Piątek, 12 września. Około południa funkcjonariusze z Referatu Ekologicznego jechali przez Dolne Miasto, gdy zatrzymały je dwie kobiety. Powiedziały mundurowym, że przed chwilą na ulicy Radnej z okna mieszkania bardzo intensywnie dymiło. Strażnicy natychmiast pojechali to sprawdzić.
Gdy po kilku minutach mundurowi byli już pod wskazanym oknem po dymie nie było śladu. Mieszkanie było zamknięte, a ze środka odezwała się lokatorka. Powiedziała, że nie może otworzyć drzwi, gdyż ma problemy z poruszaniem się. Jej opiekun właśnie poszedł po zakupy. Kobieta powiedziała, że nie ma w środku żadnego pożaru i jest bezpieczna. Funkcjonariusze ustalili z nią, że przyjadą później jak wróci jej opiekun.

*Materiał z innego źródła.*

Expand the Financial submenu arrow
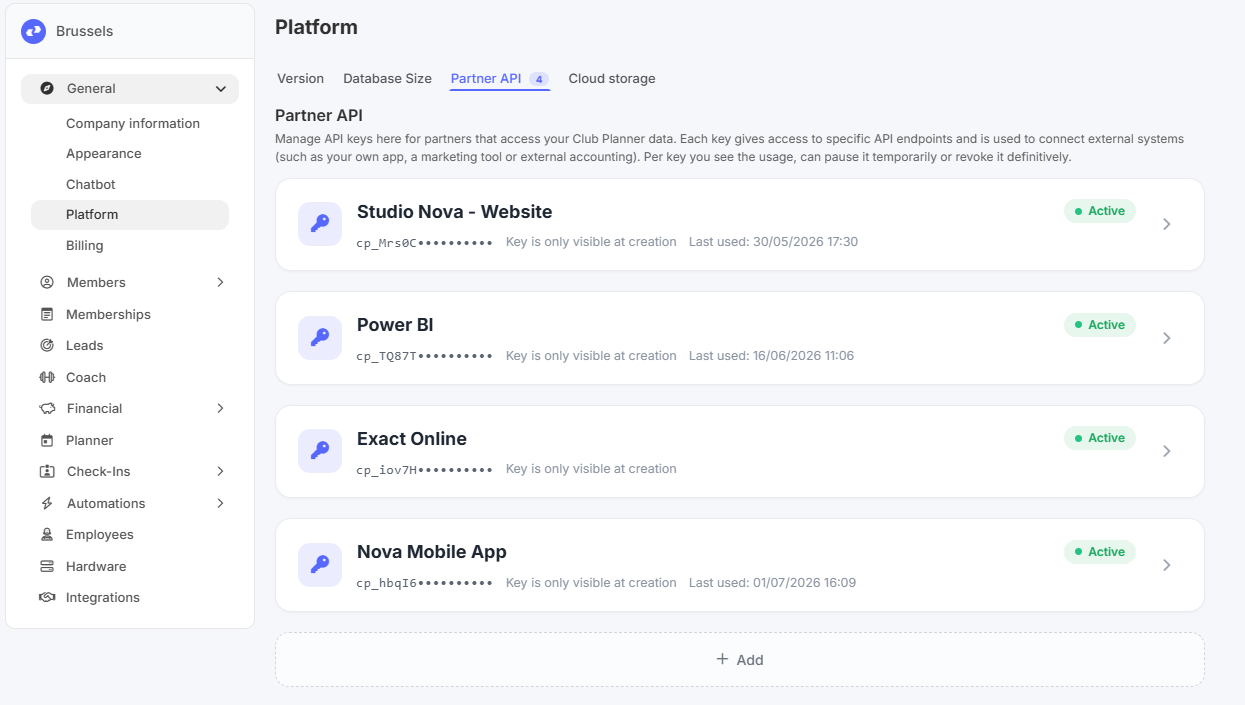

Około 14:00 strażnicy ponownie pojawili się na ulicy Radnej. Drzwi otworzył im mężczyzna. Funkcjonariusze w palenisku pieca kaflowego znaleźli nadpalone odpady. 54-latek przyznał, że przed wyjściem wrzucił kilka śmieci do pieca. Powiedział, że zadymienie w lokalu mogło być spowodowane kominem, który prawdopodobnie nie jest dostatecznie drożny.
Strażnicy za popełnione wykroczenie ukarali mężczyznę mandatem. Nakazali mu też niezwłoczne zgłoszenie zarządcy budynku potrzebę czyszczenia przewodu kominowego. Mundurowi skontaktowali się też z Miejskim Ośrodkiem Pomocy Rodzinie i poprosili o sprawdzenie możliwości udzielenia wsparcia dla lokatorki i jej opiekuna. Mężczyzna potwierdził też, że sam uda się MOPR w tej sprawie.